Pâté crème
Le goût des Belges
© Sven Laurent
Manger du pâté crème est-il l’apanage, la caractéristique première du Belge qui permettrait de le reconnaître immédiatement dans une énorme salle à manger cosmopolite ? Certes, non, d’autres peuples s’adonnent également à la chose mais d’une façon moins poétique. Car, nous sommes les élus d’une classe de consommateurs, les seuls, les uniques à couvrir nos tartines de pâté criiiinnnnme. Cela nous vient-il de nos séjours de petite enfance à la mer du Nord où nous remplissions inlassablement de sable dur des formes en plastique pour décorer toute la plage d’une multitude de pâtés ? Cela nous vient-il de cette aptitude, que l’univers entier nous envie, à enrouler de fleurs et de petits oiseaux qui chantent des mots aussi simples que « Madeliiinnnne, je t’iiinnnme » ? Personne ne sait au juste la raison pour laquelle se trouve dans tout frigo belge une grosse tranche d’un bon centimètre, s’il vous plaît monsieur le boucher, de pâté crème. On fait même état d’une pratique consistant à en garnir les sandwichs des héritiers de notre belle patrie, en moyenne deux à trois fois par semaine, afin d’apporter à l’odeur du réfectoire, saturée de soupe rouge renversée, une délicate fragrance d’étal charcutier.

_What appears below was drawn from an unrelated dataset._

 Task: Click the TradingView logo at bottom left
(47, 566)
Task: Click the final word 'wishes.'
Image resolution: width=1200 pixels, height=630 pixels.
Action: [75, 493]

Un bon pâté crème doit posséder plusieurs qualités. D’abord il est impératif qu’il sente mais pas trop. Si, dès l’ouverture du frigidaire, vos délicates narines se trouvent agressées par sa présence, sachez qu’une fois réchauffé par plusieurs heures passées dans un cartable, il y a fort à parier qu’il rejoindra les berlingots vides dans la poubelle. Ensuite, il doit être le plus tartinable possible, ce qui le différencie des autres pâtés à gros morceaux auxquels notre fragile pain blanc ne résiste pas. Un bon pâté crème s’étale facilement et doit ressembler, une fois posé, à une sorte de ciment, scellant à jamais la tartine pliée. Si vous parvenez à ouvrir une tartine de pâté crème, écrivez au plus vite à Test Achats pour dénoncer la supercherie. Enfin, un bon pâté crème a la saveur d’un pique-nique dans une clairière, sur une nappe à carreaux et sous un petit vent qui agite doucement les feuilles. Allez-y, essayez, avec une grosse miche de pain de campagne, une cruche de bière et un ami pour vous tenir compagnie, c’est divin.